* _AUFGABEN_:
**a)** Beantworte anhand des Lesetexts über den inneren Monolog diese Fragen:
(i) Welcher Autor wird namentlich für das 18. Jahrhundert genannt, in dem die Grundlagen des inneren Monologs gelegt wurden?
(ii) Welche zwei Werke gelten im Lesetext als Paradebeispiele für den inneren Monolog?
(iii) Wem sind die stillen, internen Gedanken beim inneren Monolog laut dem Lesetext zugänglich?
**b)** Schreibe den Lesetext über den inneren Monolog weiter, und zwar im Anschluss an seinen letzten Satz.

* _LESETEXT_:
***

Durch die Kombination dieser Elemente kann der Schriftsteller einen effektiven und eindrucksvollen inneren Monolog erstellen, der nicht nur die innere Welt der Figur offenbart, sondern auch eine tiefere Verbindung zum Leser herstellt.

Innerer Monolog – Geschichte und Entwicklung

Die Geschichte und Entwicklung des inneren Monologs spiegelt die Veränderungen in der Literatur und der Betrachtung des menschlichen Bewusstseins wider. Ursprünglich in der europäischen Literatur des 18. und 19. Jahrhunderts in Ansätzen vorhanden, erfuhr der innere Monolog eine signifikante Evolution und Popularisierung durch die Modernisten des frühen 20. Jahrhunderts.

Im 18. Jahrhundert wurden die Grundlagen für den inneren Monolog durch die wachsende Betonung individueller Emotionalität und Selbstreflexion gelegt, wie sie in den Werken von Autoren wie Jean-Jacques Rousseau und den Romantikern zu finden ist. Diese frühen Formen waren jedoch oft noch stark narrativ und weniger fragmentiert als spätere Darstellungen.

Die wahre Blütezeit des inneren Monologs begann jedoch im späten 19. Jahrhundert und erreichte ihren Höhepunkt im 20. Jahrhundert, insbesondere durch die Arbeiten von Autoren wie Marcel Proust, Virginia Woolf und James Joyce.

Diese Schriftsteller experimentierten mit komplexen Erzähltechniken, die es ihnen ermöglichten, die Tiefe und Unmittelbarkeit menschlicher Gedanken und Gefühle zu erforschen. Proust’s „Auf der Suche nach der verlorenen Zeit“ und Joyce’s „Ulysses“ sind Paradebeispiele dafür, wie der innere Monolog eingesetzt werden kann, um das Innenleben von Charakteren in all seiner Komplexität und Flüchtigkeit darzustellen.

Innerer Monolog — häufige Fragen

  • Was unterscheidet den inneren Monolog von direkter Rede?

    • Der innere Monolog unterscheidet sich von direkter Rede dadurch, dass er die Gedanken einer Figur wiedergibt, ohne dass diese laut ausgesprochen werden. Während direkte Rede ein Gespräch zwischen Charakteren darstellt, das hörbar ist, handelt es sich beim inneren Monolog um stille, interne Gedanken, die nur dem Leser zugänglich sind.
  • Kann jeder Charakter einen inneren Monolog haben?

    • Theoretisch kann jeder Charakter in einer Geschichte einen inneren Monolog haben. Es hängt jedoch von der Tiefe und der narrativen Notwendigkeit ab, ob es sinnvoll ist, den inneren Monolog eines bestimmten Charakters darzustellen. In der Regel werden innere Monologe verwendet, um wichtige Charaktere mit komplexen inneren Welten oder entscheidenden inneren Konflikten zu vertiefen.
  • Wie lang sollte ein innerer Monolog sein?

***

* _Einträge aus einer Sammlung_:
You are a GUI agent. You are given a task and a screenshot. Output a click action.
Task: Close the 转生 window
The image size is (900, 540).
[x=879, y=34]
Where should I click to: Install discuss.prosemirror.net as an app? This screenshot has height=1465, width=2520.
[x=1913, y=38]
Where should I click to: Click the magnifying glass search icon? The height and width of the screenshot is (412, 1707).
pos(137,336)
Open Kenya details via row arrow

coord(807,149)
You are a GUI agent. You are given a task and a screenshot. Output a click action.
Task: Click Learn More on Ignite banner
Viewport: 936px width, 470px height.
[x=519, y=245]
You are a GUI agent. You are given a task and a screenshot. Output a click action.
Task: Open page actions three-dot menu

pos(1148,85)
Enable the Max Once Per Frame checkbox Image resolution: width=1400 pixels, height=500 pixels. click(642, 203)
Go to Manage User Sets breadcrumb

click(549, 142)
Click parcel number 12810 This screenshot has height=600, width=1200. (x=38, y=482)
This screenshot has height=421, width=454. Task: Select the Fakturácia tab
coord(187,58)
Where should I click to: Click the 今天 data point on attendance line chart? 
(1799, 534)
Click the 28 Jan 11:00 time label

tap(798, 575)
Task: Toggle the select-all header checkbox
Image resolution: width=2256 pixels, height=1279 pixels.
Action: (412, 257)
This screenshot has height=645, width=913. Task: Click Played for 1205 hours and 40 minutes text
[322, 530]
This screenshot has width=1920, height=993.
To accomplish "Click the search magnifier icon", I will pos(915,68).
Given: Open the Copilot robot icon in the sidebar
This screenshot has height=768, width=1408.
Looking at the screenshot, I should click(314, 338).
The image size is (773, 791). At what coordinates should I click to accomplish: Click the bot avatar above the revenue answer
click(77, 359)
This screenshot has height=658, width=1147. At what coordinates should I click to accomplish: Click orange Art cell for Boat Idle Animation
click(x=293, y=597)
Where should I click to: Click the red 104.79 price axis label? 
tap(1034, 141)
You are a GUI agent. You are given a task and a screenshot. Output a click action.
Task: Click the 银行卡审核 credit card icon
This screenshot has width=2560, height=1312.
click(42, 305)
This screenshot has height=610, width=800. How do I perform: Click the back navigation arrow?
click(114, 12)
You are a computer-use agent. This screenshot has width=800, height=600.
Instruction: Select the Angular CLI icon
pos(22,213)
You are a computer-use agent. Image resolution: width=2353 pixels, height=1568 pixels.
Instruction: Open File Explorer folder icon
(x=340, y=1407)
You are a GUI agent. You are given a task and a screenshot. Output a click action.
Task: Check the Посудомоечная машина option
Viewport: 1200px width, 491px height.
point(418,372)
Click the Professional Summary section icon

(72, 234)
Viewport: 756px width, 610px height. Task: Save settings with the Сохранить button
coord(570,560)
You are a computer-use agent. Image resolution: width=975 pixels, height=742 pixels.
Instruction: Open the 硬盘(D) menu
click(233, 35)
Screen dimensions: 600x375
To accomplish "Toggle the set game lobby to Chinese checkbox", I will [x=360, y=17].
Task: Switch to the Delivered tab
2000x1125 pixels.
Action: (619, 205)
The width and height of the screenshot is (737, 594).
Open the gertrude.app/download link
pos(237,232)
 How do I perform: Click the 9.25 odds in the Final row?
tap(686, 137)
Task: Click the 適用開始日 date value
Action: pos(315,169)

***

* _LÖSUNGEN NACH AUFGABEN_:
**a)**
(i) Jean-Jacques Rousseau
(ii) Prousts „Auf der Suche nach der verlorenen Zeit“ und Joyces „Ulysses“
(iii) Nur dem Leser

**b)**
    • Die Länge eines inneren Monologs kann stark variieren. Einige sind kurz und pointiert, um einen momentanen Gedanken oder eine schnelle Reaktion zu vermitteln. Andere können sich über mehrere Seiten erstrecken, besonders in literarischen Werken, die tiefe psychologische Einblicke bieten wollen, wie in einigen modernistischen Romanen. Die Entscheidung hängt von der Funktion des Monologs in der Geschichte und dem gewünschten Effekt auf den Leser ab.
  • Ist der innere Monolog immer zuverlässig?

    • Innere Monologe sind subjektiv und reflektieren die Perspektive und die möglichen Vorurteile der Figur. Sie sind nicht notwendigerweise zuverlässig in Bezug auf die objektive Wahrheit einer Situation, bieten jedoch wertvolle Einblicke in die Wahrnehmung und Emotionen der Figur. Autoren können dies nutzen, um interessante Dynamiken wie unzuverlässige Erzähler oder interne Konflikte zu erzeugen.
  • Wie beeinflusst der innere Monolog die Leserbindung?

    • Durch die Darstellung der intimen Gedanken und Gefühle einer Figur kann der innere Monolog eine starke emotionale Verbindung zwischen dem Charakter und dem Leser schaffen. Diese Technik ermöglicht ein tiefes Eintauchen in die inneren Welten der Figur, was zu einer größeren Empathie und einem besseren Verständnis für deren Handlungen und Reaktionen führen kann.
  • Wie verwendet man den inneren Monolog in verschiedenen Erzählformen?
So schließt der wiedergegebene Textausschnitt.